Required task ▸
Transcribe these rows word for word, starting at the line that contains "You are a computer-use agent. Image" and ending at the line that contains "The width and height of the screenshot is (730, 457).".

** START **

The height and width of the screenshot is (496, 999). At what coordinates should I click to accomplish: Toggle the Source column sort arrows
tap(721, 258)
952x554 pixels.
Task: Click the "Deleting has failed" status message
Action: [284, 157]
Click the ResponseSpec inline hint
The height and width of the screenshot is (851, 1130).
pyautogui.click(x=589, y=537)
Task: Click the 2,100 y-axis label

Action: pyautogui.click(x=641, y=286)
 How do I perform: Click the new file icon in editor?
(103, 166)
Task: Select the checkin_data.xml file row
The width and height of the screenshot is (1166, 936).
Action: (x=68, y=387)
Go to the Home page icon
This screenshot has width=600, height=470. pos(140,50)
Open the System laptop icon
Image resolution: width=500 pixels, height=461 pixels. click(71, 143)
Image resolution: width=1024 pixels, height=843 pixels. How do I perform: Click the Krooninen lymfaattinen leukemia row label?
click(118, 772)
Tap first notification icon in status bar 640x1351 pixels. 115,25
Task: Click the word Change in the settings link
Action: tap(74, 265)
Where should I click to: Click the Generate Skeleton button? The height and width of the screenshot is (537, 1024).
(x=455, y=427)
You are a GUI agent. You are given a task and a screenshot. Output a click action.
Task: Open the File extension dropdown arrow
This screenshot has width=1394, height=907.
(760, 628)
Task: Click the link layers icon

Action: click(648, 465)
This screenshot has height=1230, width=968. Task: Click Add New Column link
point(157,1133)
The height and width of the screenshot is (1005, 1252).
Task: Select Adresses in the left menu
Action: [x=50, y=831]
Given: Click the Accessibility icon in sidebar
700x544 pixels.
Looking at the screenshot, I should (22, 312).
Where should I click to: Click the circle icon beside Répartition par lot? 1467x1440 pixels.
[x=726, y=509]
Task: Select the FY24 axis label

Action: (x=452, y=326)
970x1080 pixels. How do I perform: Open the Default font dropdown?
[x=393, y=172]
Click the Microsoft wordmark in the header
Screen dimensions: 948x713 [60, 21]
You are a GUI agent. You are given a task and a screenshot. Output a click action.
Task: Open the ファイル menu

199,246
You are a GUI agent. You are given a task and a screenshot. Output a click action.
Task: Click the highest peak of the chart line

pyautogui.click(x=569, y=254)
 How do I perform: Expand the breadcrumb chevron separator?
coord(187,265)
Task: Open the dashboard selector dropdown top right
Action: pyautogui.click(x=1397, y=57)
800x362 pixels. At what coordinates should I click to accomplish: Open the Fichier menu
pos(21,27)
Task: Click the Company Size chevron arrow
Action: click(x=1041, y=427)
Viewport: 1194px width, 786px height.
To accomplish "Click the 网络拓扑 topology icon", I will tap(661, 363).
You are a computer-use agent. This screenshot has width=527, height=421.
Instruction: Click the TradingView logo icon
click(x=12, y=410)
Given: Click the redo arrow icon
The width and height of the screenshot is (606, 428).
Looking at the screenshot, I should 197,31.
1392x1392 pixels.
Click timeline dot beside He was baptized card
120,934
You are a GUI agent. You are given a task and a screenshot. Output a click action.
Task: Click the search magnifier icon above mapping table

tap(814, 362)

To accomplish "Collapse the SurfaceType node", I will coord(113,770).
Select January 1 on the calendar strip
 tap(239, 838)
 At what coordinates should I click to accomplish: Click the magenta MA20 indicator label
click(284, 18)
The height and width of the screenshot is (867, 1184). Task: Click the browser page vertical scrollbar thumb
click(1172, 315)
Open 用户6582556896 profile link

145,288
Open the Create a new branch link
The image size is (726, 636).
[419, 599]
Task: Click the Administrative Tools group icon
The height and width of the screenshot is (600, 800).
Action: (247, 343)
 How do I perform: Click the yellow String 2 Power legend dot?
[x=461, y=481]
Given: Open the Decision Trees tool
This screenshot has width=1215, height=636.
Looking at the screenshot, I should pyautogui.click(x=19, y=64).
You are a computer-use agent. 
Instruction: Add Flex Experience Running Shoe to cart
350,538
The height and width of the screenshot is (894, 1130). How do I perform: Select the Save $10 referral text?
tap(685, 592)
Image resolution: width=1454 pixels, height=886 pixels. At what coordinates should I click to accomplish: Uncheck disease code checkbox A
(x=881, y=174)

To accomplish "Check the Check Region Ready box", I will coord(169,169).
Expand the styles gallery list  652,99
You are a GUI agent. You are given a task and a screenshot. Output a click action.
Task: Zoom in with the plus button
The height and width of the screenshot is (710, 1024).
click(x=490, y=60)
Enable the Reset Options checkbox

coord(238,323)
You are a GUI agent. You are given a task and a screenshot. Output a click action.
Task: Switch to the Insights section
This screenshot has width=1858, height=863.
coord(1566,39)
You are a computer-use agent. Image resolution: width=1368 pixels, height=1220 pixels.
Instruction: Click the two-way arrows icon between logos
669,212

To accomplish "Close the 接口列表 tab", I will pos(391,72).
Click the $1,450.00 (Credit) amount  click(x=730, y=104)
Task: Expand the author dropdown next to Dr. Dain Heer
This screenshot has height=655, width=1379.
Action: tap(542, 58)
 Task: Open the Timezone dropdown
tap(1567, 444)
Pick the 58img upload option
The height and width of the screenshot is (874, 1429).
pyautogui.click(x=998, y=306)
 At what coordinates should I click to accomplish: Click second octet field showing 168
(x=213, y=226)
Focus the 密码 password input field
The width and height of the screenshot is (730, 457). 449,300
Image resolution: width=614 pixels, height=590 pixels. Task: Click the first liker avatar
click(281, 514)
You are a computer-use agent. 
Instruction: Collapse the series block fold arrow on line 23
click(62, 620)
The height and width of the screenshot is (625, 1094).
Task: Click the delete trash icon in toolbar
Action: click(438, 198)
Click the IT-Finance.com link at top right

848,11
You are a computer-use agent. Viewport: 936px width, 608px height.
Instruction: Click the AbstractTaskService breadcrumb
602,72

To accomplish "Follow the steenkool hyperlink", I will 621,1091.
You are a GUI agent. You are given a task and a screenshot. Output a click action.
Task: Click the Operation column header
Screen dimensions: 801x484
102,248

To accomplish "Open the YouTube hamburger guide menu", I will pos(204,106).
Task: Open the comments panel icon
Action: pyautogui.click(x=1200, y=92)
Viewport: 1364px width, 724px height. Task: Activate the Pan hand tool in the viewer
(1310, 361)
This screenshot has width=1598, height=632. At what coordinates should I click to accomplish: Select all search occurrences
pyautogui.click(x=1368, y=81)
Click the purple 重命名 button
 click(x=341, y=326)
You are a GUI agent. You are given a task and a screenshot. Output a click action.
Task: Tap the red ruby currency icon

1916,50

** END **

Problem solution ▸
You are a computer-use agent. Image resolution: width=1368 pixels, height=1220 pixels.
Instruction: Click the two-way arrows icon between logos
669,212

To accomplish "Close the 接口列表 tab", I will pos(391,72).
Click the $1,450.00 (Credit) amount  click(x=730, y=104)
Task: Expand the author dropdown next to Dr. Dain Heer
This screenshot has height=655, width=1379.
Action: tap(542, 58)
 Task: Open the Timezone dropdown
tap(1567, 444)
Pick the 58img upload option
The height and width of the screenshot is (874, 1429).
pyautogui.click(x=998, y=306)
 At what coordinates should I click to accomplish: Click second octet field showing 168
(x=213, y=226)
Focus the 密码 password input field
The width and height of the screenshot is (730, 457). 449,300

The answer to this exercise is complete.